Pharmacy Students Gain Global Training

MalawiPharmacy1WEBUNC pharmacy student Michael Chargualaf learned firsthand why Malawi is known as the “Warm Heart of Africa.” In June 2014, he traveled there along with fellow pharmacy student Jordan McNair, and instructors Amanda Corbett, PharmD, and Daniel Forrister, PharmD. The trip exposed Chargualaf to pharmacy practices in a developing country.

“The overall experience in Malawi was extremely humbling and enlightening,” Chargualaf says. “The Malawian people that we met along the way were very kind-hearted and welcoming.”

This inaugural trip was a pilot to prepare for an ambitious program being launched by the UNC Eshelman School of Pharmacy, called the Global Pharmacy Scholars (GPS) Program, in an effort to expand global experiential training for pharmacy students. The School of Pharmacy’s Global Engagement Fellow David Steeb, Pharm D, spearheaded development of the program.
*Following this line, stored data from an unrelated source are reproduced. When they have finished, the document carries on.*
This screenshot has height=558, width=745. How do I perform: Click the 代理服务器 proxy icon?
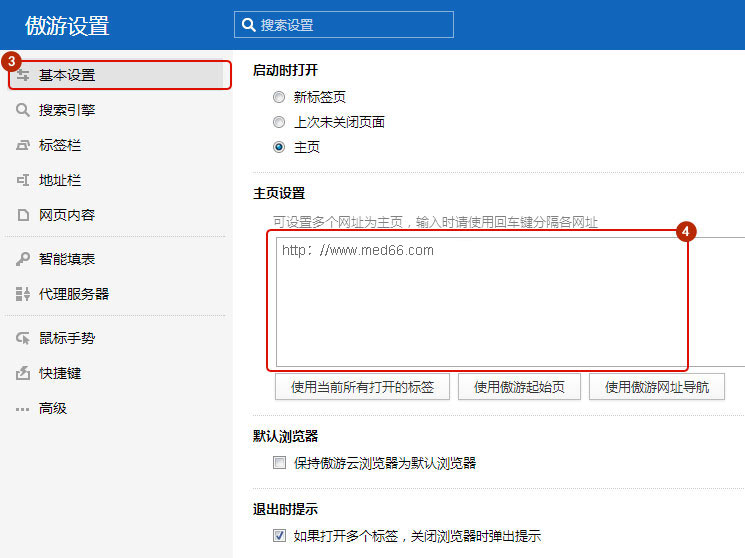point(23,294)
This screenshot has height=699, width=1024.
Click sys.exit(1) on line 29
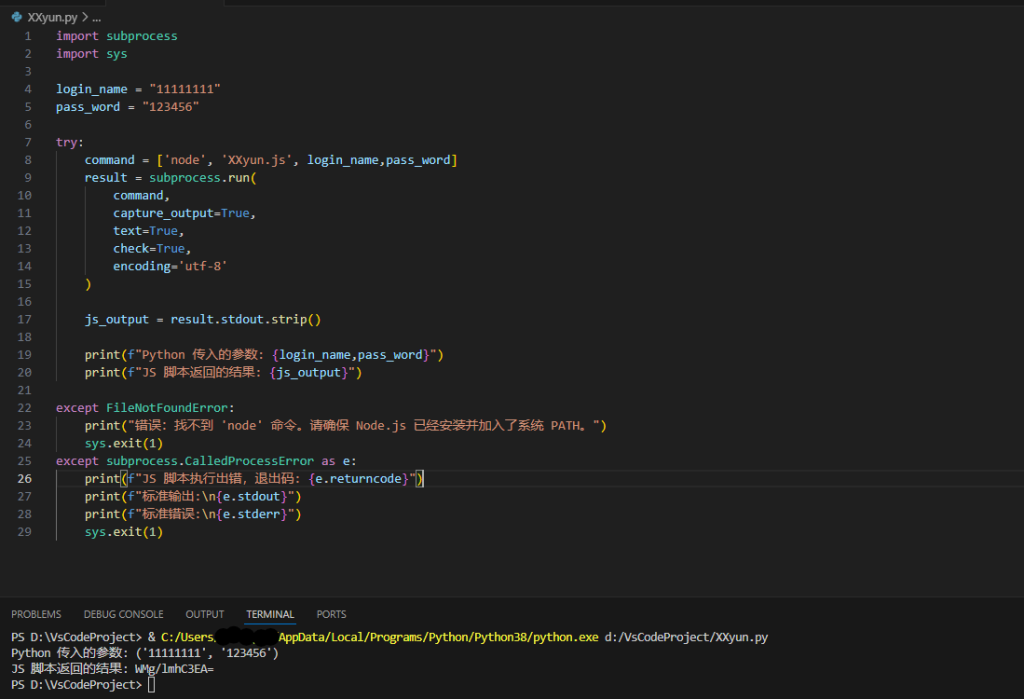pos(123,532)
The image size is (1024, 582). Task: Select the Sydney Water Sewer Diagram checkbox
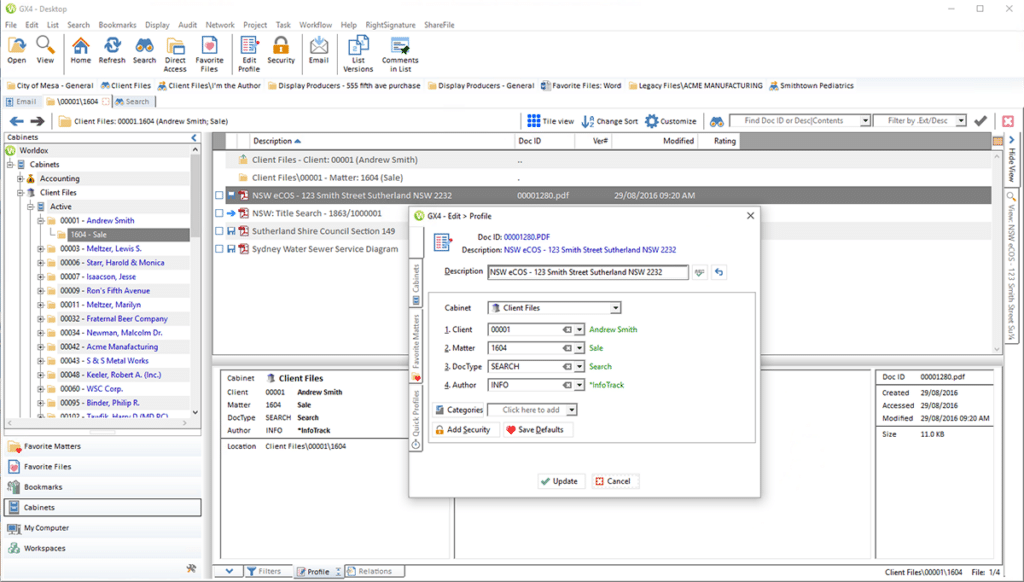click(x=219, y=249)
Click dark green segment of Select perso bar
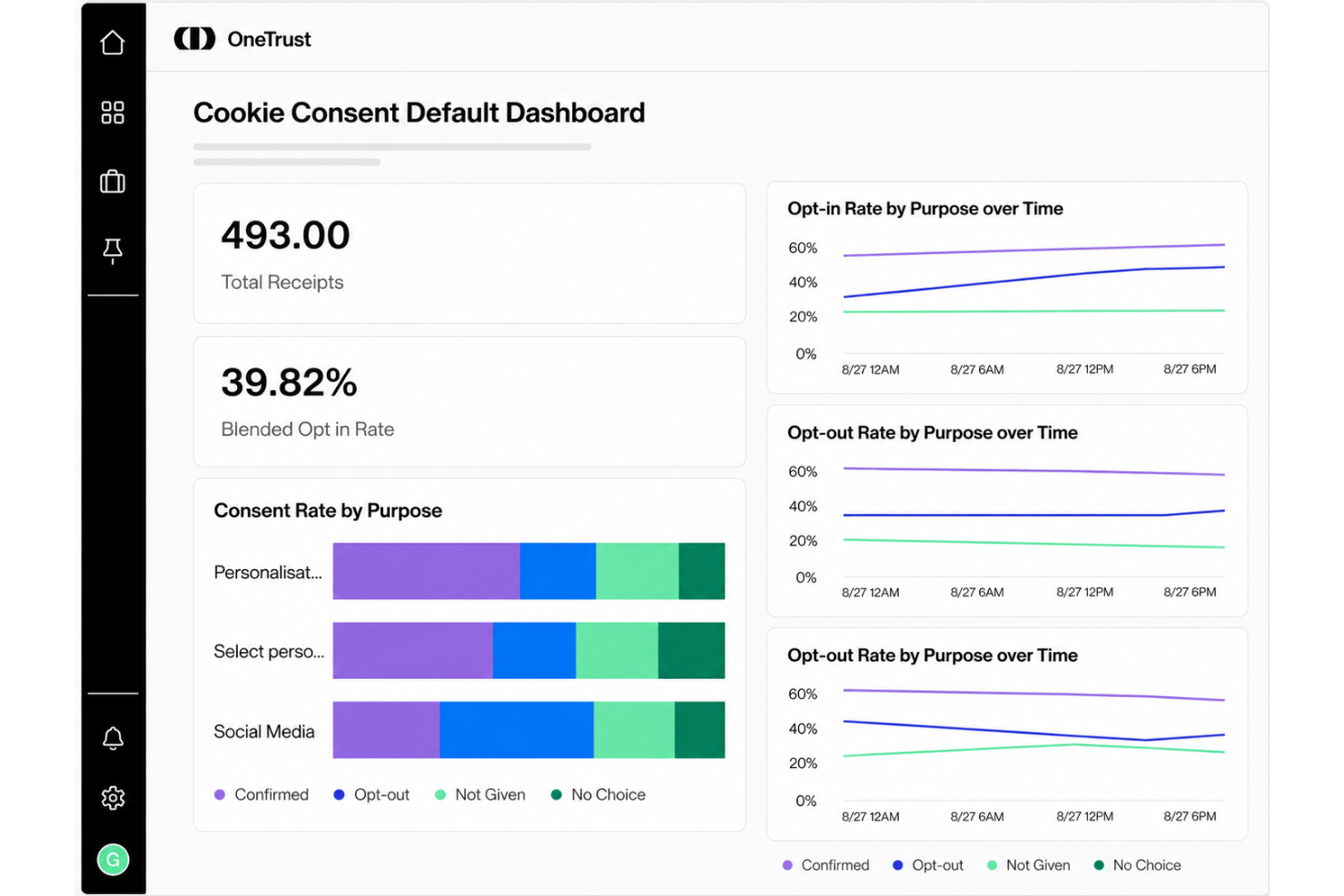The image size is (1344, 896). (x=691, y=650)
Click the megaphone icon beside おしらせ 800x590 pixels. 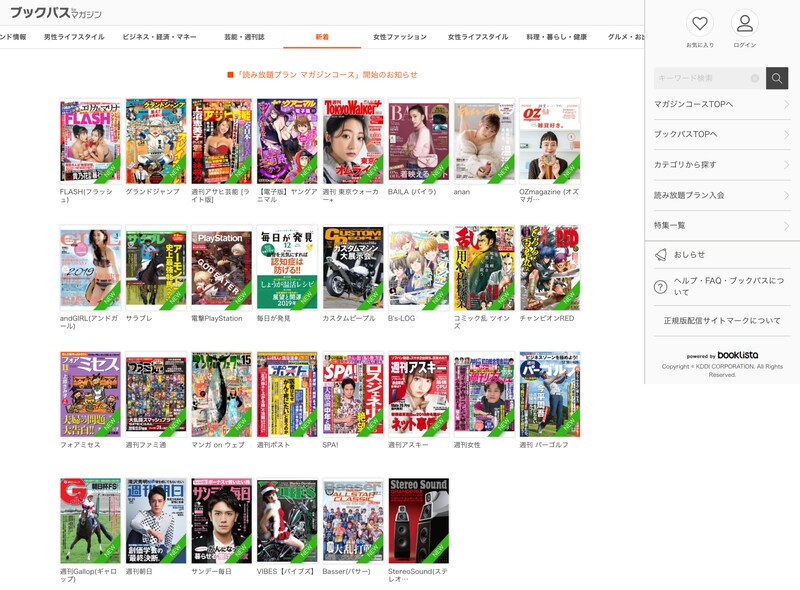[x=660, y=255]
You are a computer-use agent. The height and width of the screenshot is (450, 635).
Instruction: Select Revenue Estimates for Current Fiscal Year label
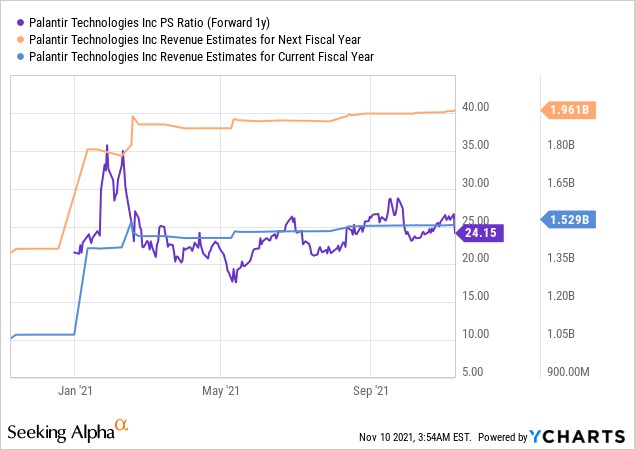coord(201,57)
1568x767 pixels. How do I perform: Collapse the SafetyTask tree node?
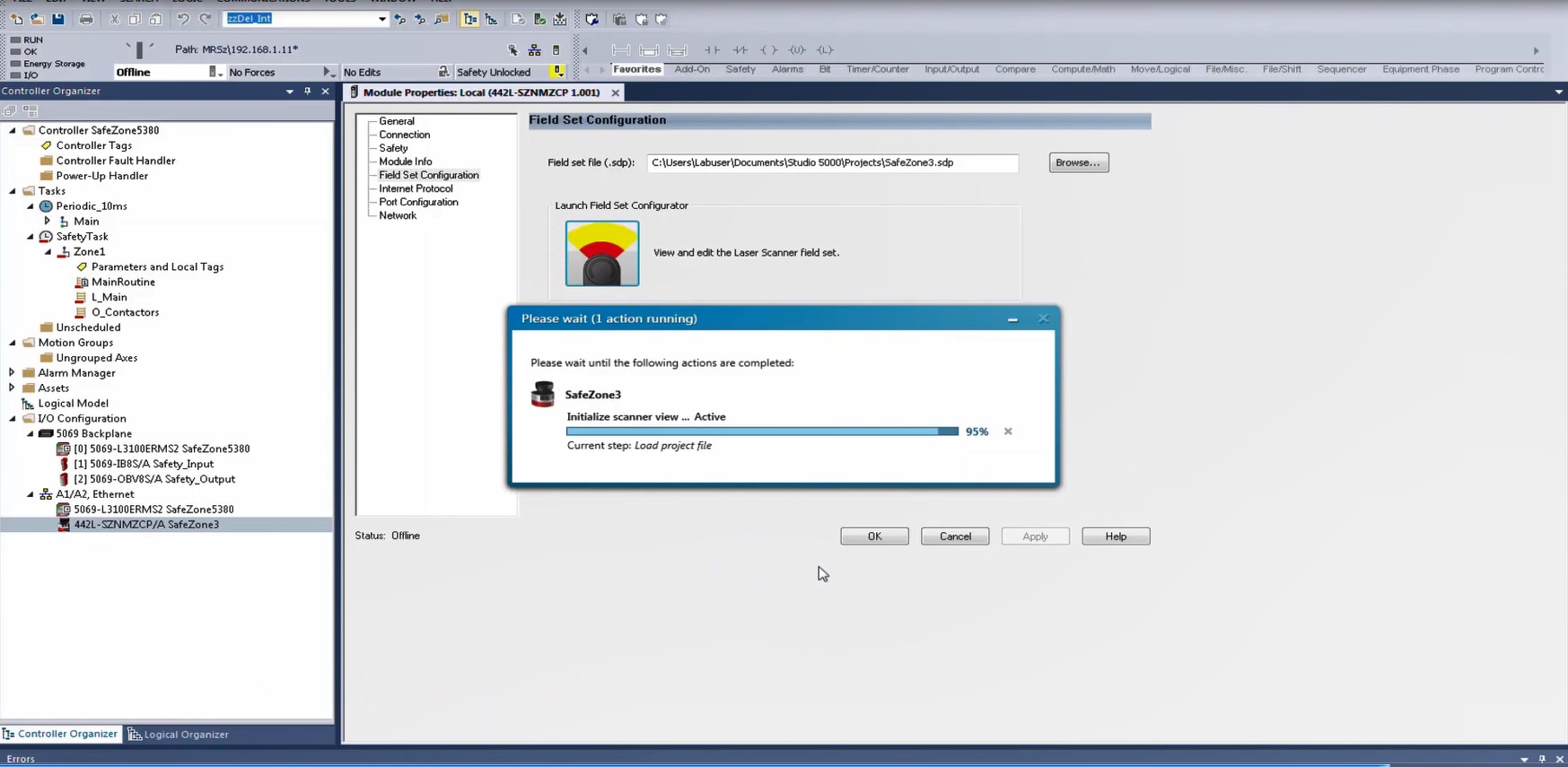point(31,237)
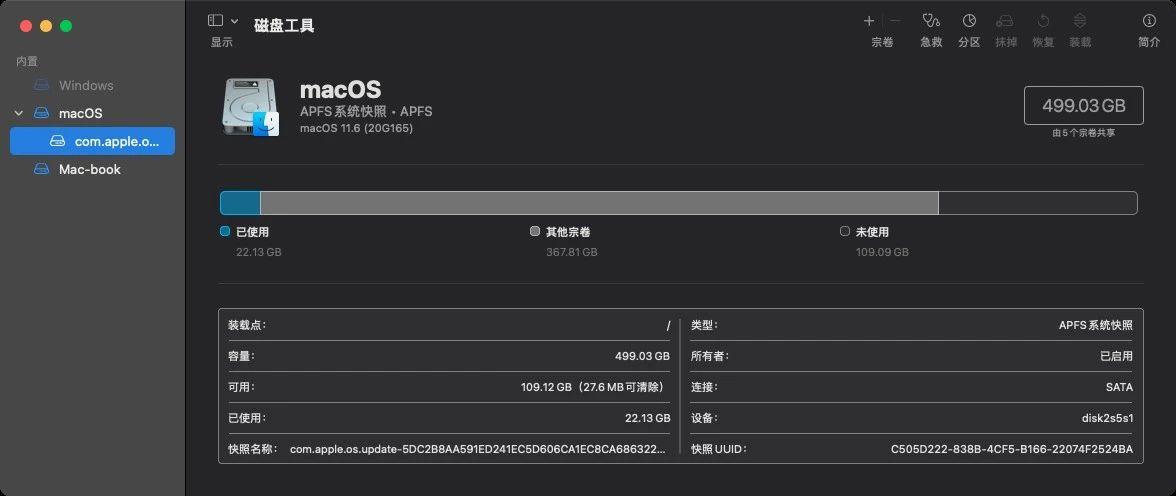Click the remove volume minus icon
1176x496 pixels.
click(x=895, y=21)
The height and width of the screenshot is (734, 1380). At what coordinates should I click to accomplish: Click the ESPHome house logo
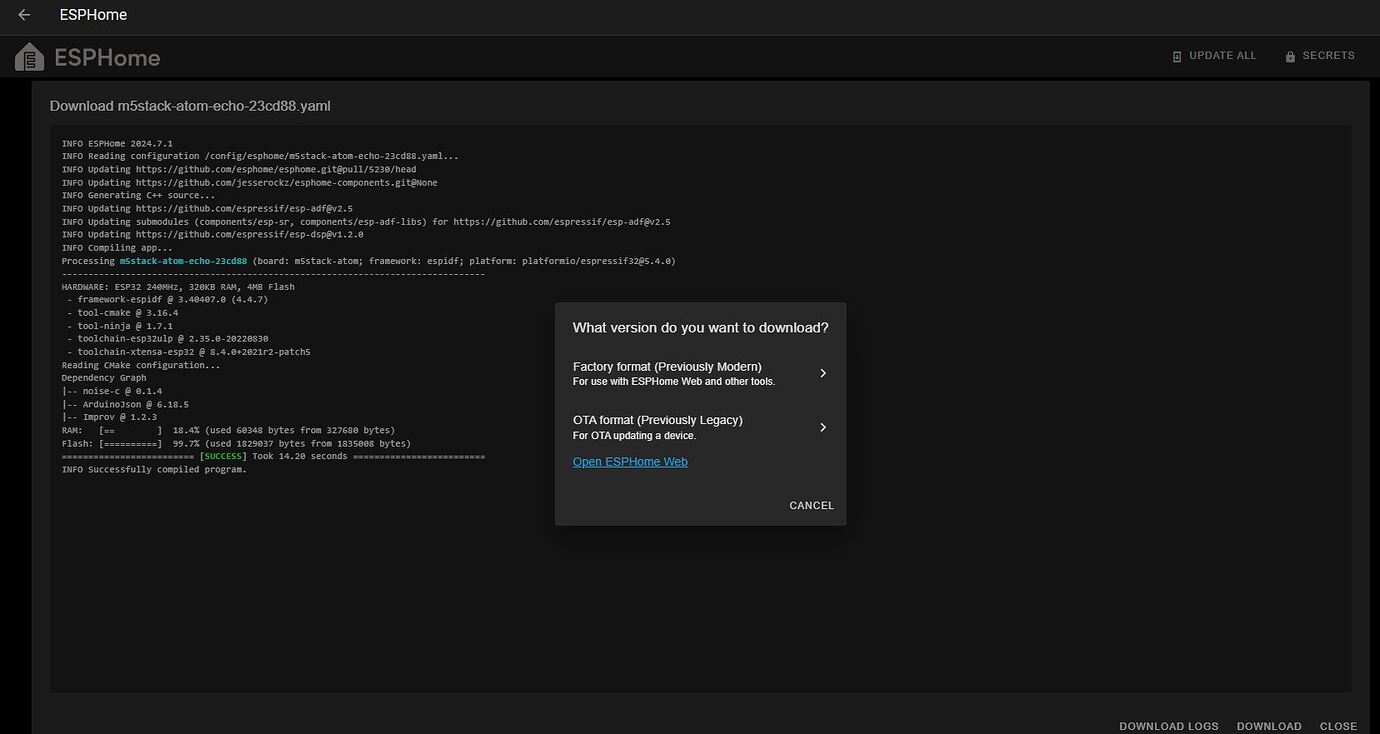[28, 55]

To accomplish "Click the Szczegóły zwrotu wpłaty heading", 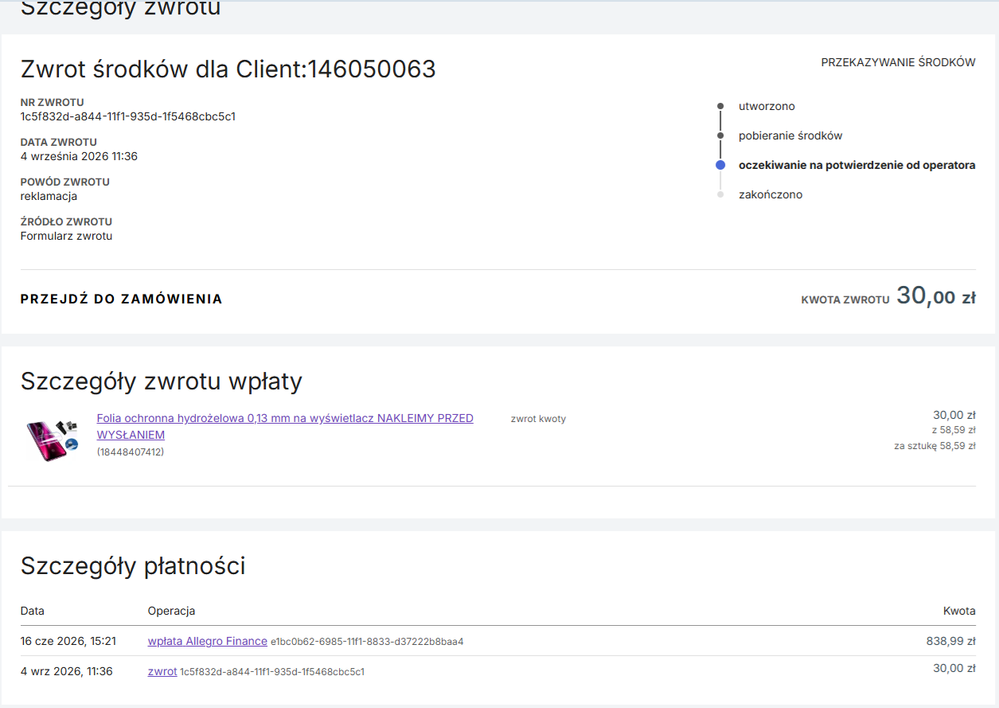I will (161, 381).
Corbett says six students will travel to Malawi this summer, two each month from June to August.

“The goal is to give UNC pharmacy students a global, experiential education,” Corbett says. “We also identified four sites in Malawi where we could offer our assistance long-term and we will continue our work with these partners.”

MalawiPharmacy2WEBRelationships established with UNC Project Malawi leaders over many years include Mike Cohen, MD; Irving Hoffman, PA, MPH; Mina Hosseinipour, MD, MPH; and Francis Martinson, MD, PhD, as well as relationships developed this past year including Innocent Mofolo, MSc; Dorothy Sichali, Wilberforce Mhango, and many, many others. In addition, UNC works with many partners in Lilongwe, Malawi, including Kamuzu Central Hospital, Lighthouse Trust, Bwaila Hospital and the District Health Center. Many individuals from these programs were instrumental in making the pilot project a success, including Tadala Hamisi, Sam Phiri, MSc, PhD; Colin Speight, MBChB; and Rose Chikumbe.

During last summer’s pilot of the program, the team visited the District Health Center’s medication dispensary in Lilongwe. Corbett says the office faces challenges including a broken printer and no cooling system to control the temperature of medications.

“The people working at the district office were incredibly warm and helpful,” Corbett says. “They wanted to do the right thing, but they lack the resources.”

MalawiPharmacyBeachWEBThe pharmacy team also had the opportunity to visit the University of Malawi College of Medicine Pharmacy Department in Blantyre and establish connections with Department Chair Nettie Dzabala and Professor Lutz Heide among other faculty members. The team learned a lot about each of the respective pharmacy programs and agreed to continue collaborations in the future.

“I had an amazing experience in Malawi. I learned so many new things about the country, the people, and their health care system. It reaffirmed my career interests in public health, but really elucidated the opportunities in infectious disease as well,” says McNair. “A powerful and sustainable pharmacy influence is greatly needed in Malawi. Medication experts who can provide guidance on research and drug regimens and who can be accessible to the thousands of people who get lost in the system would be of great public health benefit as well as financial benefit to the country.”

Also while in Malawi last year, the UNC pharmacists and pharmacy students gave two lectures on conditions commonly treated in Malawi – HIV and cancer. Corbett presented on antiretroviral therapy, discussing side effects and proper dosing. Chargualaf focused on cancer treatment. He and Corbett also joined physicians on rounds at the Kamuzu Central Hospital (KCH). Unlike hospitals in the United States where a variety of medications for each condition are readily available, Corbett says KCH clinicians need to check each day what drugs are available in the hospital pharmacy before ordering medications for their patients.

MalawiPharmacySunsetWEB“The breadth of available medications is limited,” Corbett says. “For example, they do not have five choices of drugs to treat high blood pressure like we do here.”

Still, Chargualaf was able to roll up his sleeves and help. He mixed chemotherapy drugs with KCH pharmacists.

“I strongly believe that it is important to all future pharmacists to be culturally competent and have the ability to connect and assist people from diverse backgrounds, even if they chose not to become involved with global health in their ultimate career,” Chargualaf says. “I believe pharmacists can impact and influence patient lives in more ways than medication safety and management. To do this, we all need to be culturally competent.”